Wish your advice applied to me somehow, unfortunately what you describe does not really jive with my experience of depression (blaming others, hating myself). If I wore a fancy lab coat I might call mine “internal nihilistic depressive disorder, with a dollop of hopelessness and loneliness”.
However, I bet many can relate to what you describe. π
Glad to hear you are doing better!
Hi cephalus, sorry to hear that you’re back for shitty reasons. I’m certain that this applies to everyone who doesn’t have severe brain damage, but I’ve learned over the past year that there is absolutely no point in trying to convince anyone of this. Some people are ready to hear this and some aren’t and that’s okay. I hope you find another way to deal with your difficulties.
Sometimes it helps to be reminded of such things. Reading this post made me feel something. Determination(?) hope(?)
Thank you for sharing.
Hi djarumblack, if this made you feel something, I really recommend you get one of those books.
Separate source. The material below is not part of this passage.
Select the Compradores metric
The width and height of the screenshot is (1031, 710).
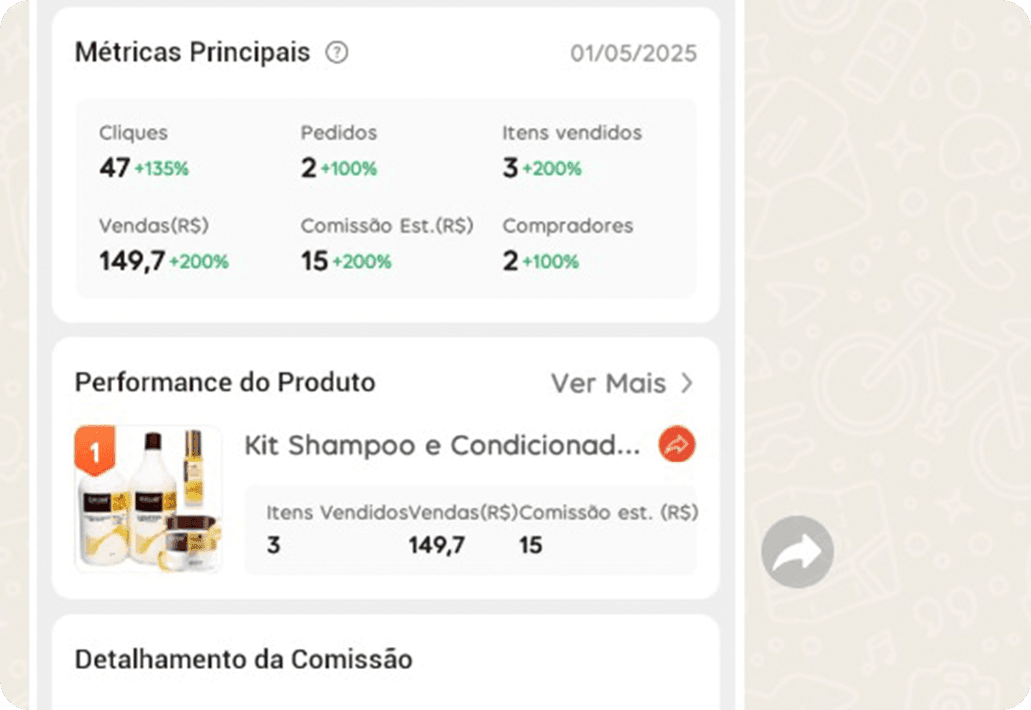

I’m not so good with words and those books explain everything so much better than I ever could. If you’re short on money you could maybe get them second hand somewhere. It would be a very good investment. You can read the first pages of the books on amazon.com and see if they are for you.
buddhist theory is beautiful. But is very hard to follow. Especially when ones feels weak, is very difficult to have the strength to follow all that stuff when you one is just sick of everything, tired and exausted, and you just can’t find the strength to reinvent your self.
The beautiful about this is that you don’t need any strength at all. What you need is courage. The courage to let go of your life and let it happen. And you need trust that there is something good inside of you, so you can let go and stop controlling yourself.
For someone who already has a bad life, this courage is easier to find because there’s less to lose.
I’ve started training as a life coach and I got this idea that I need to find clients as quickly as possible. That caused me a lot of stress and I started eating too much again and checked Facebook a lot instead of studying. When I read your comment and thought about it, I remembered that I don’t have to be successful and it will be okay if I never have a single client.
After this realization, I suddenly didn’t feel the desire to eat another pizza anymore, and I could concentrate on studying without interruptions.
It’s hard to believe that we achieve more by giving us permission to do nothing at all. But it’s true for the things we really want to do.
Before this realization, I tried to use willpower to stop eating and failed miserably. So allow yourself to be imperfect and you’ll be amazed to see how great you really are.
I’m sorry, I can understand what you say in an intellectual and logical level, but can’t feel a connection to it.
The irony of all is that I am Buddhist, in fact I can say that meditation practice and some teachings is what keeps me alive somehow. But I can tell you that Anxiety and Depression is a hell and an invisible jail, and some times you just want to quit, but fortunately everything is not permanent not even life.
Thank you for sharing this.
You’re welcome. If no one tells me that this is inappropriate I’ll share more in the future.
Unfortunately, I have no idea why some people are so moved by these teachings (It’s not just Buddhism. All major religions have this as their core message in one way or another) and others are not or even get angry when you tell them about it.
I guess I was lucky.
I hope you find another way to resolve your problems and overcome your anxiety and depression.
This was meant as a reply to Exultat, sorry.